» **Assignment**:
In the data that follows, every line containing the word "Choose" should be returned.

» **Data listing**:
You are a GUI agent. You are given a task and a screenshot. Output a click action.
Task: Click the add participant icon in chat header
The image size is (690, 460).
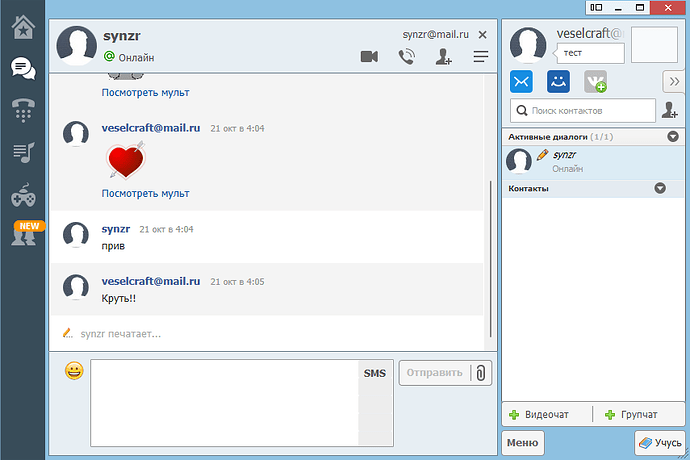[x=445, y=57]
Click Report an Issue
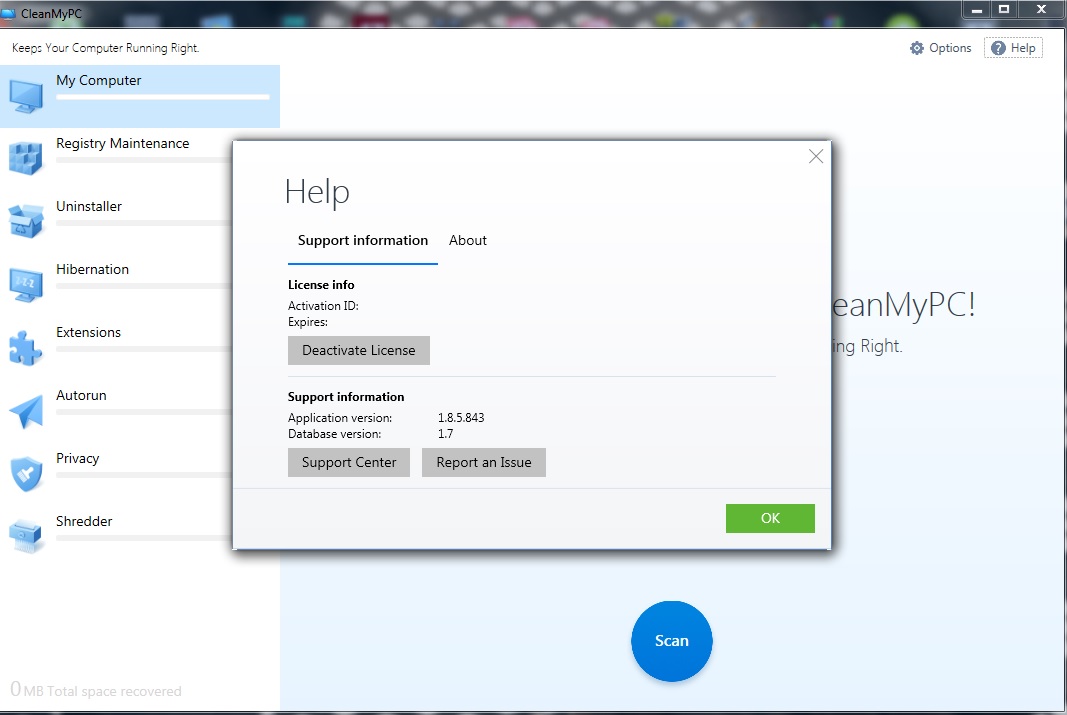 coord(484,462)
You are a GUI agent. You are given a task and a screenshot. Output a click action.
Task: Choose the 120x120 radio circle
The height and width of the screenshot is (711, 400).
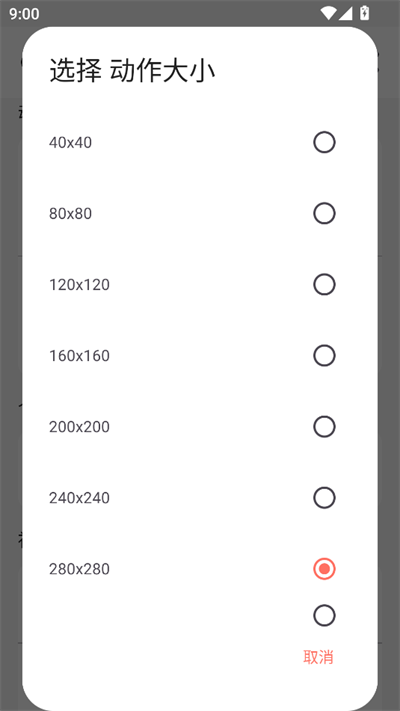click(x=324, y=285)
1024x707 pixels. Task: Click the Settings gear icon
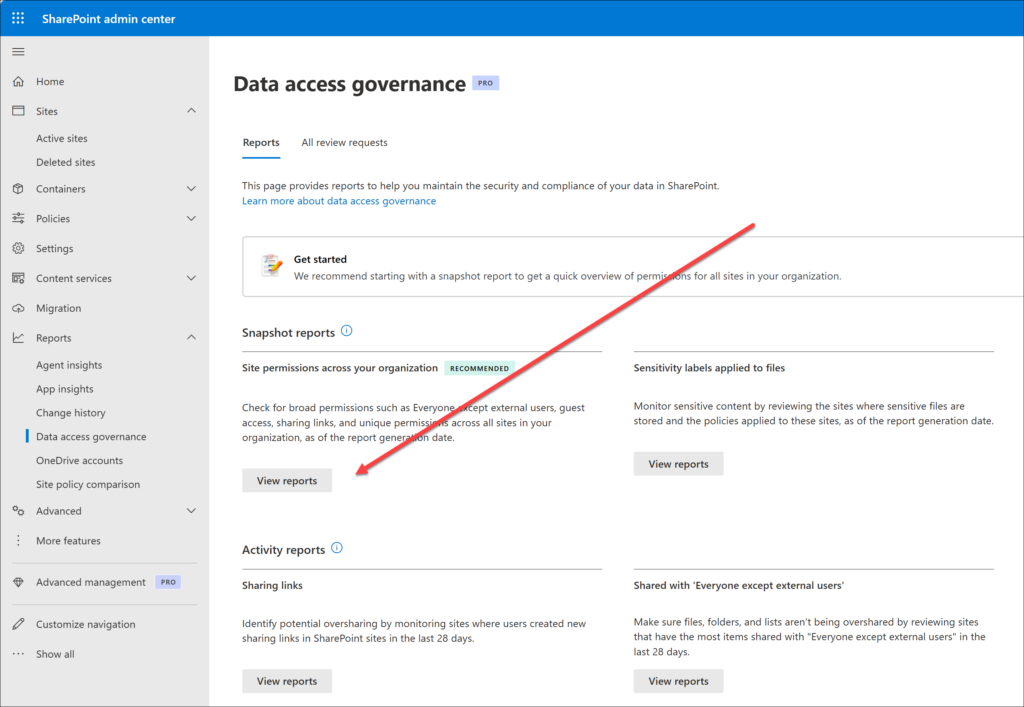(18, 249)
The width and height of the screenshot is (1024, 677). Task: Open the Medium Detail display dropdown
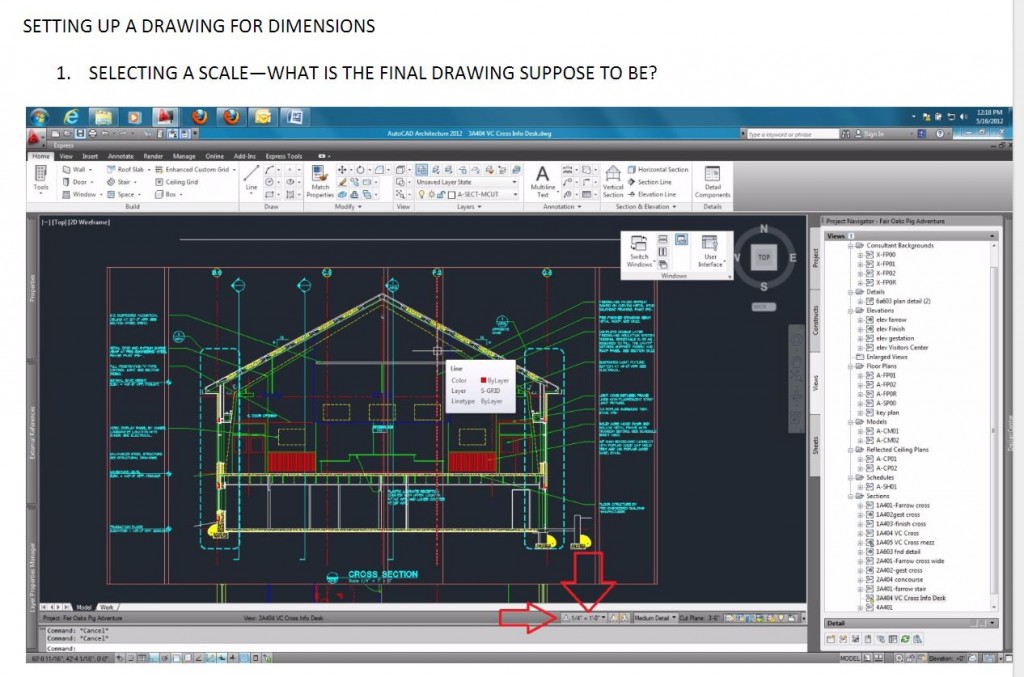pos(655,618)
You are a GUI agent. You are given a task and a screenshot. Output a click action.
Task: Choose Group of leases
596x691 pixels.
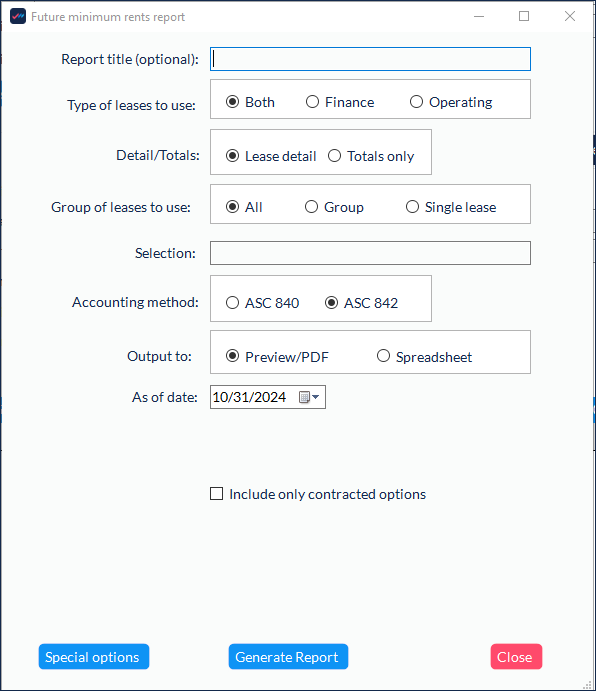(334, 207)
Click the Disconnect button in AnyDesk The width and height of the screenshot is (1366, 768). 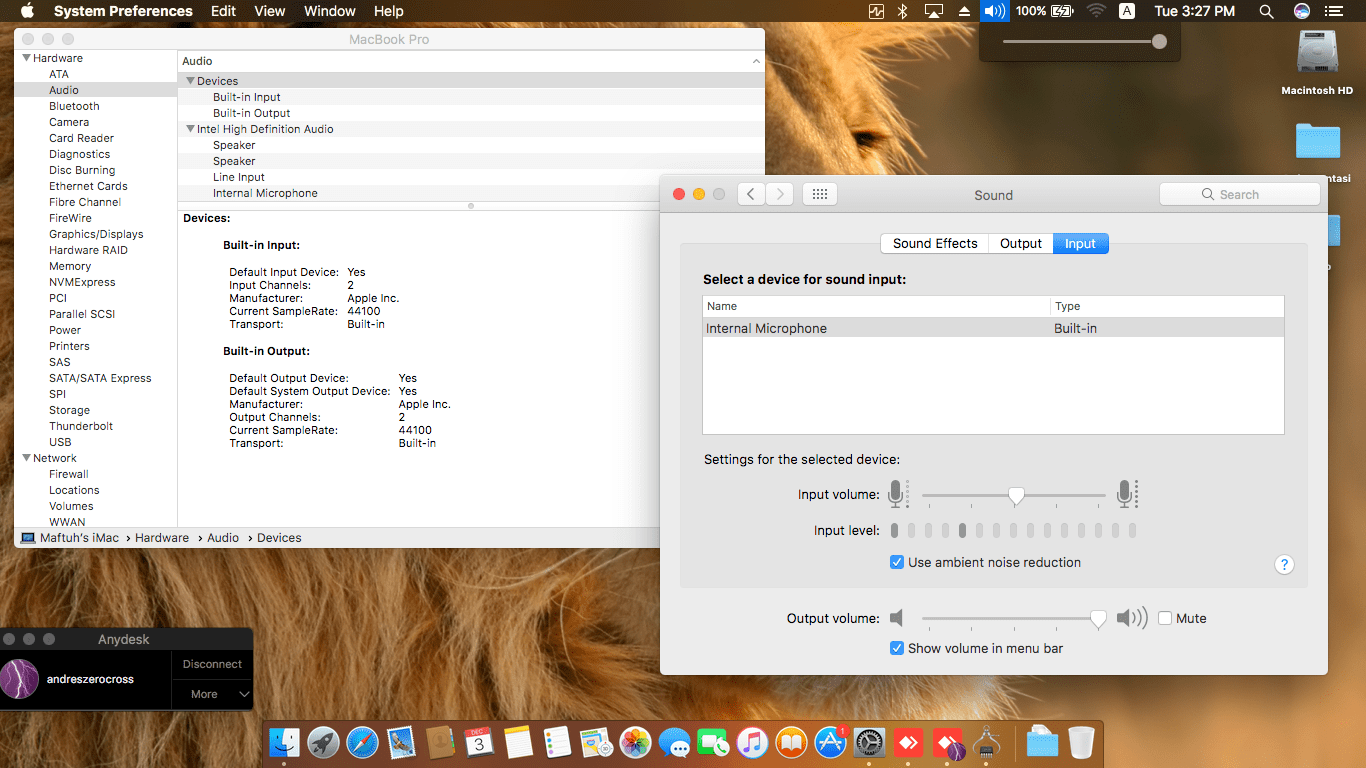click(x=212, y=663)
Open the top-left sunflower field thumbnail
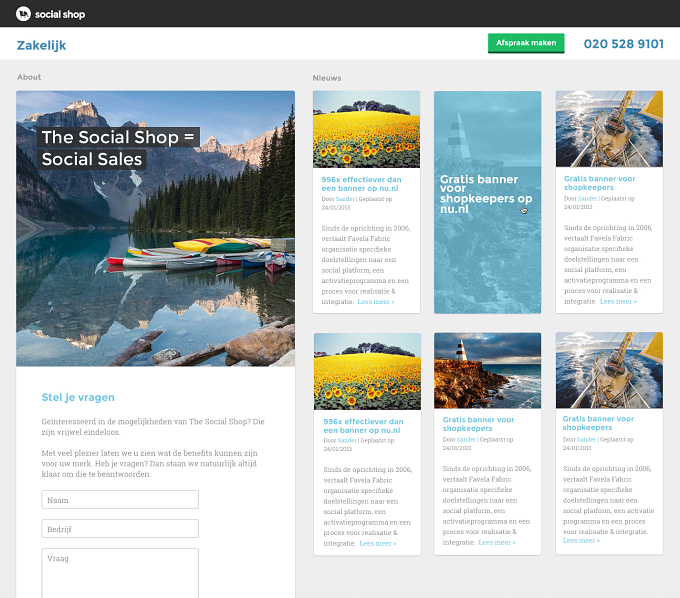This screenshot has width=680, height=598. coord(366,129)
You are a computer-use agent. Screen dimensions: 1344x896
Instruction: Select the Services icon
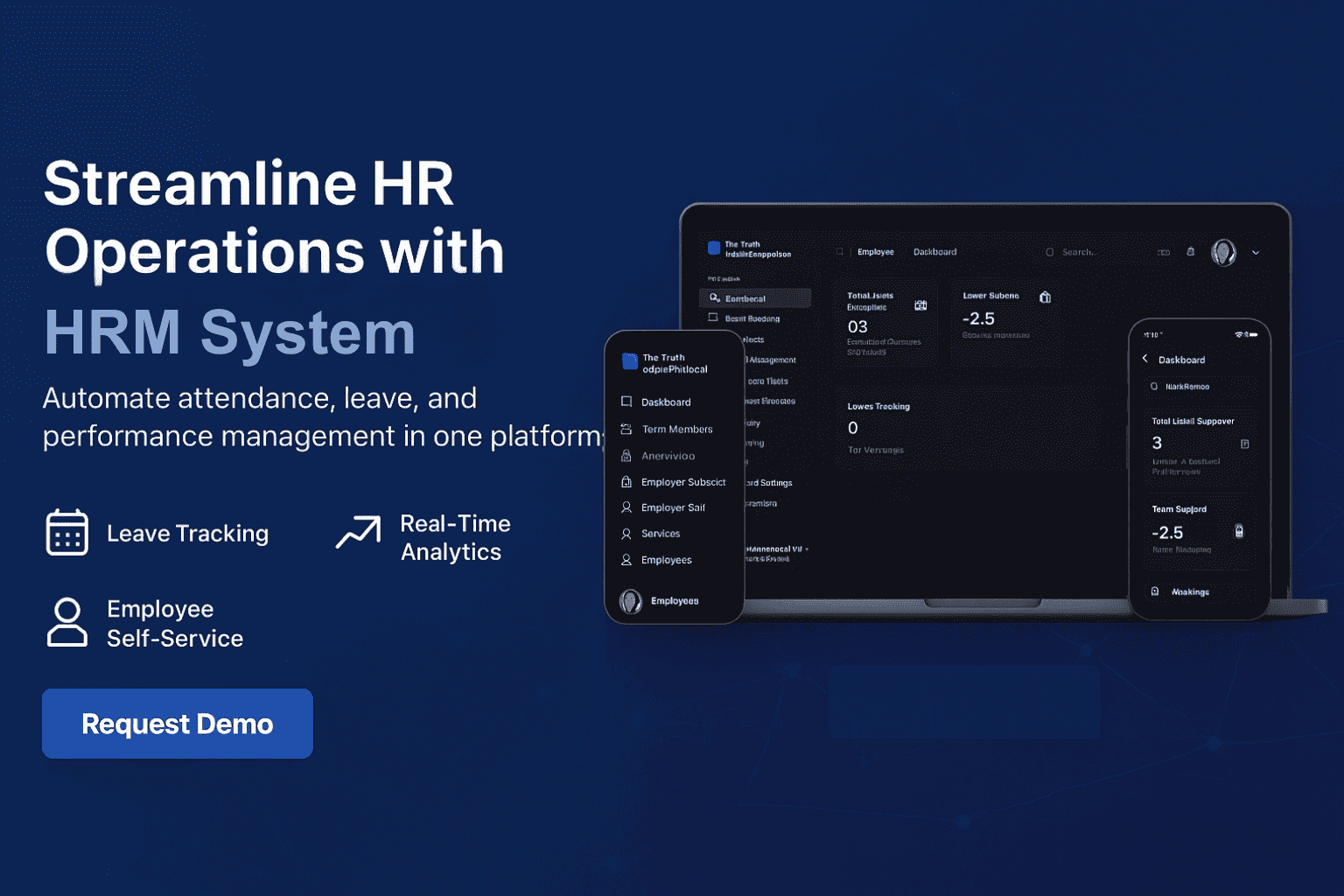point(626,534)
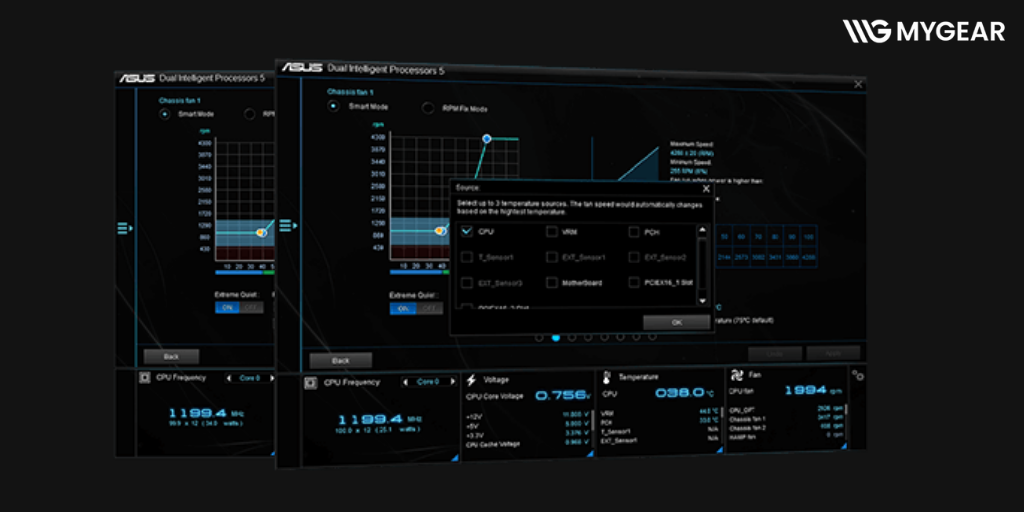Select the RPM Fix Mode radio button
The height and width of the screenshot is (512, 1024).
pos(428,108)
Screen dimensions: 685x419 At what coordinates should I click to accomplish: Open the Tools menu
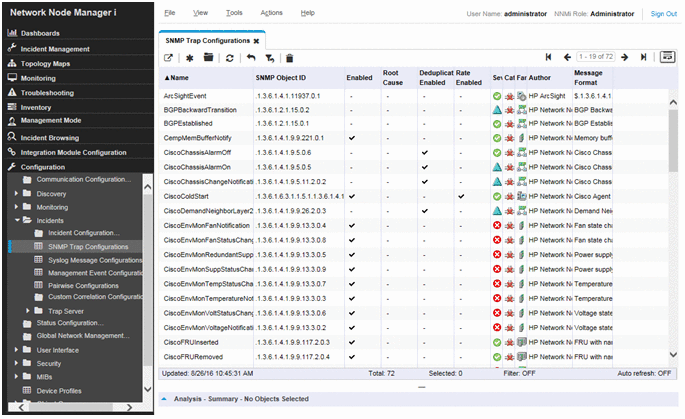(233, 13)
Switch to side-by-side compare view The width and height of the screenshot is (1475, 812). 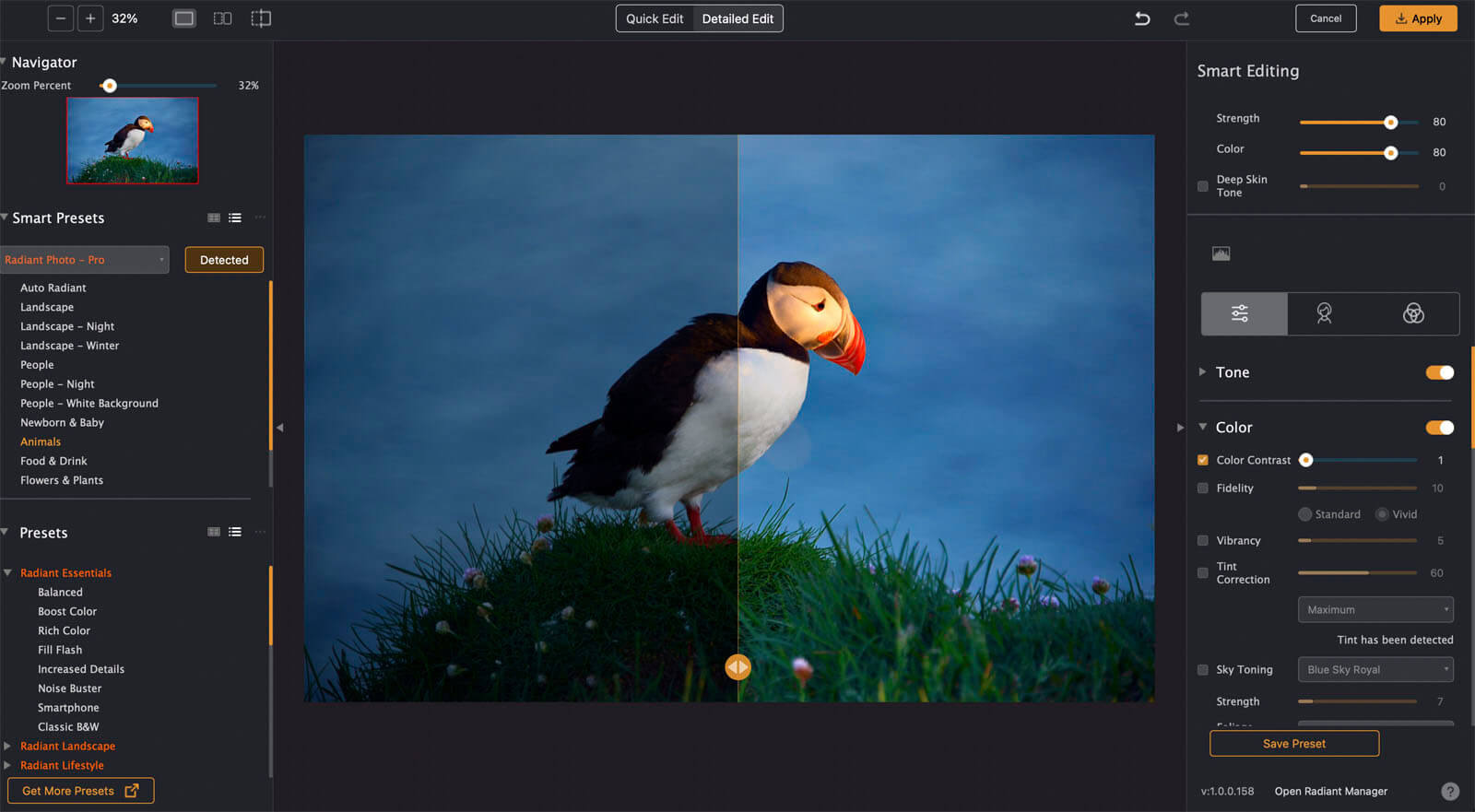point(222,18)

» **Solution below**:
Task: Choose the 120x120 radio circle
Task: Choose Group of leases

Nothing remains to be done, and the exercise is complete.